I guess things would be very different in a personal project or a small company. Not everyone has the resources to setup their own infrastructure. However, the idea still holds with cloud providers like AWS and Azure.

You can have separate clusters set up for dev and prod. AWS ECS uses docker images to deploy, so things are relatively consistent across environments. The tricky bit is the integration between other AWS services. Are you calling the right endpoint from the right environment?

You can even go a step further: Download alternate container images for the other AWS services and setup a local full-fledged environment using docker-compose. It accelerates feedback loops.

I’ll probably have more experience here once I get my side project up and running.

Derisking

De-risking is the art of reducing risk with the code that you deploy.

What all steps can you take to reduce the risk of disaster?

If it’s a new breaking change, how can you ensure minimal disruption when things go wrong?

“We don’t need to do a full-system deploy with all those new changes.” Oh, wait, really? How did I never think of this!

Design

Why am I putting design after writing code and testing? Well, design might come first, but if I haven’t coded and tested in the environment I’m in, I probably wouldn’t be great at designing a system that respects the quirks of the environment.

There’s so much to think about when designing a system.

  • What’s the usage numbers?
  • How many users exist? and what’s the expected growth? (This will translate into how many db rows)
  • What might be the future pitfalls?

I need to convert this into a proper checklist titled “Gathering Requirements.” I haven’t had enough experience with it this year, which is something to solve in my next year at Bloomberg.

This process goes a bit against Agile – how much can you design before getting to the implementation? It’s a balance – and you need to choose when to do what. When does diving in headfirst make sense, and when does taking a step back?

Of course, just gathering requirements isn’t everything to think about. I think it pays off to include the development processes in design as well. Things like

  • How will local development work?
  • How will we package and deploy?
  • How will we do end-to-end testing?
  • How will we stress-test this new service?
  • How will we manage secrets?
  • CI/CD integration?

We recently developed a new search system for BNEF. Working on this was wonderful. I got to design local development, learn about DPKGs (packaging and deployment), and wrestled with secret deployment.

Who thought deploying secrets to production can get that tricky?

  1. You can’t put them in code, as then anyone can see them.
  2. Put them as an env variable, like the 12 factor app suggests? It’s a good idea. How do you put them there? (Accessing PROD machines to populate env variables everytime the machine starts is a pain)
  3. Deploy as a secrets file? Where does the file come from? How is it populated?

We don’t want things to be manual.

In the end, we went with a database with role access control (only our machines and us can talk to the database). Our code gets the secrets from this database on startup. This replicates very well across dev, beta and prod – with secrets in the respective databases.

Again, this can be very different with a cloud provider like AWS. You don’t have to think much about secrets. Get your role account, input secrets in the UI, and your code shall find them when it needs them. It’s pretty cool how much it simplifies things – but I’m glad to have the experience to appreciate the simplicity.

::::::::::

== WORK TO DO ==
A. From the passage on deployment and system design, extract the text from "I guess things" up to and including "AWS and Azure.", copying it word for word.
B. Extend the passage on deployment and system design from its last sentence, keeping the same first-person voice.
The data that comes next is separate material, unrelated to the passage on deployment and system design.

::::::::::

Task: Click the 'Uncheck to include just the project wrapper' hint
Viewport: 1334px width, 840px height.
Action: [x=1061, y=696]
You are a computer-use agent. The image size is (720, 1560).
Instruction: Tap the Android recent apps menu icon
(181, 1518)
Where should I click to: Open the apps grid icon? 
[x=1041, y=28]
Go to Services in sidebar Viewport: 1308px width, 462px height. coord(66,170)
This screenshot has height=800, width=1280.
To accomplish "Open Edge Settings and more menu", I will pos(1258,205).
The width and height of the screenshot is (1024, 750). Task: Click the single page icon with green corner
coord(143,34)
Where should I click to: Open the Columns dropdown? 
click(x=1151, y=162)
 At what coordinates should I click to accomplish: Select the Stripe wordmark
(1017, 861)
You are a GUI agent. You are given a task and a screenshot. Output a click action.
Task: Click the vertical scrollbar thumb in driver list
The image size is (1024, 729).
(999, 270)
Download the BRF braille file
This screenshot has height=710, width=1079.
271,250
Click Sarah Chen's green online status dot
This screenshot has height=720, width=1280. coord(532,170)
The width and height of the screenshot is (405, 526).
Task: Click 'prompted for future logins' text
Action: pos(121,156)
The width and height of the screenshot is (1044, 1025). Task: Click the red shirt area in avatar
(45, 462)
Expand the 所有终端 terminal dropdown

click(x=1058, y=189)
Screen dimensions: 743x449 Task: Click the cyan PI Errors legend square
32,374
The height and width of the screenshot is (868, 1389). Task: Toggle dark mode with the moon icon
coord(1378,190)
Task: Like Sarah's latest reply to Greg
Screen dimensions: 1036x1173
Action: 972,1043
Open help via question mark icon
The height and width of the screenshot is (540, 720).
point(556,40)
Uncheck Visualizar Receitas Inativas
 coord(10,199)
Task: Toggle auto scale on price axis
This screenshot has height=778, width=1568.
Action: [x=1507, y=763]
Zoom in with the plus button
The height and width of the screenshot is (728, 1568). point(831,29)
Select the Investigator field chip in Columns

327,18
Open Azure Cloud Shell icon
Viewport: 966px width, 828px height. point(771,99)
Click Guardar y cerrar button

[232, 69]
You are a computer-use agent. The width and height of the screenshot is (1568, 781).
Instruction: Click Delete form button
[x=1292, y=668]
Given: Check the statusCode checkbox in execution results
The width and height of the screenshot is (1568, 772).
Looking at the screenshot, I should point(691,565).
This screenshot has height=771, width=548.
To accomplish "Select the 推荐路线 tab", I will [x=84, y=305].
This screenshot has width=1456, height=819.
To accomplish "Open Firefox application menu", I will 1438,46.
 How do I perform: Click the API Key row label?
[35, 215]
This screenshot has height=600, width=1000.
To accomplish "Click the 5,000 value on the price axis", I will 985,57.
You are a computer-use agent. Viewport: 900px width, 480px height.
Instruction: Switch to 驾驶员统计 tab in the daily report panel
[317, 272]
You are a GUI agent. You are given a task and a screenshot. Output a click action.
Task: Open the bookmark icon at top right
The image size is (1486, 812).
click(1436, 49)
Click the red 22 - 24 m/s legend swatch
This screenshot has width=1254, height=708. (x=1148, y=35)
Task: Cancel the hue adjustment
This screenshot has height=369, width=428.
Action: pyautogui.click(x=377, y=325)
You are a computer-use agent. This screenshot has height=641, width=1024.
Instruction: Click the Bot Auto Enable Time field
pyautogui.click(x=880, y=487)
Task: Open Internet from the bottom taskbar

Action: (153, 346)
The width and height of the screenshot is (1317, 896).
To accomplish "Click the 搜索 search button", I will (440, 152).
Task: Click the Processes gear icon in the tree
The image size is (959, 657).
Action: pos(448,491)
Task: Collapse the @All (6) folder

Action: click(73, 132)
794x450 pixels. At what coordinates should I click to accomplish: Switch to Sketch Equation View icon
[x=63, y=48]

::::::::::

== ANSWERS FOR THIS EXERCISE ==
A.
I guess things would be very different in a personal project or a small company. Not everyone has the resources to setup their own infrastructure. However, the idea still holds with cloud providers like AWS and Azure.

B.
Designing with maintenance in mind

Designing systems is exciting. Maintaining them? Not so much.

My journey through maintenance led me to this question. Why and how do systems degrade?

First part is not deprecating old stuff, always adding more. A bias towards addition instead of deletion. (Reminds you of someone?)

The second part is designing with an end goal in mind. A system that evolves to do things it wasn’t supposed to do necessarily doesn’t work as well as a system designed from scratch to do the same thing. This is the taking-a-step-back approach instead of hacking away with agility.

I now know of atleast three ways to reduce rate of degradation.

  1. Keep the business logic and the infrastructure separate: It’s usually the infrastructure that degrades – usage increases, frameworks become obsolete, zero-day vulnerabilities show up, etc.
  2. Building processes around maintenance. Apply the same updates to new bits and old bits. This prevents diff between new and old, and keeps the entire code “modern”.
  3. Ensure you keep pruning all your unwanted/old stuff.

Deploying

Would I rather bundle features together or deploy them one by one?

Depending on the current processes in place, if the answer is to bundle features together, there’s a problem.

The question to ask then is why do you want to bundle features together?

  • Does the deployment take too much time?
  • Do the code reviews not happen easily?

Whatever is the reason, that’s the bottleneck to fix.

I know atleast two issues with bundling.

  1. You’re self blocking one feature if bugs in the other.
  2. You’re going anti-derisking, or increasing risk of things going wrong.

Then, whatever deployment process you choose, you always want your machines to be like cattle, not like pets. They aren’t precious. You know exactly what’s running on every machine, and how to recreate them in case of death. You’re not upset when one machine dies, you just spin up a new one. You herd them, not raise them.

When things go wrong

For when things go wrong, and they will, the golden rule is minimizing client impact.

My natural tendency when things went wrong were to fix the problems. Turns out, it’s not the most optimal solution.

Instead of fixing what went wrong, even if it’s a “one line change”, the first thing to do is rollback. Go back to the previous working state. This is the quickest way to get clients back on a working version.

Only then should I look at what went wrong and fix those bugs.

Same idea with a “borked” machine in your cluster – put it down, mark it unavailable, before trying to figure out what’s wrong with the machine.

I found this weird, how my natural tendency and instincts diverge from the optimal solution.

I think this instinct also leads me down the longer path to solving bugs. Sometimes, I figure it’s not working because there’s something wrong with what I wrote, and I’d get into the weeds going through every line of code I wrote. Something like depth-first search.

When it turns out to be a config change, that is, I didn’t enable the feature in the first place, it pisses me off. I was so sub-optimal in the bug discovery process.

Since then, my heuristic has been to do a breadth-first search before a depth-first search, to get rid of the top level nodes. What can I confirm using current resources?

  • Is the machine up?
  • Is the right code installed?
  • Is the config in place?
  • < Code specific configuration >, like is the routing in the code correct?
  • Is the schema version correct?
  • Then, get into the code.

We thought nginx didn’t install properly on the machine, but turns out, just the config was set to false.

Of course, I don’t need to do this always. Sometimes, just the error message is enough to cut down the search space right to my code.

When I can’t figure out the issue, I try and keep the changes-to-code-to-figure-out-what’s-wrong to a minimum. The less the number of changes, the faster I can hone in on the real issue. Keep the inferential jumps to a minimum.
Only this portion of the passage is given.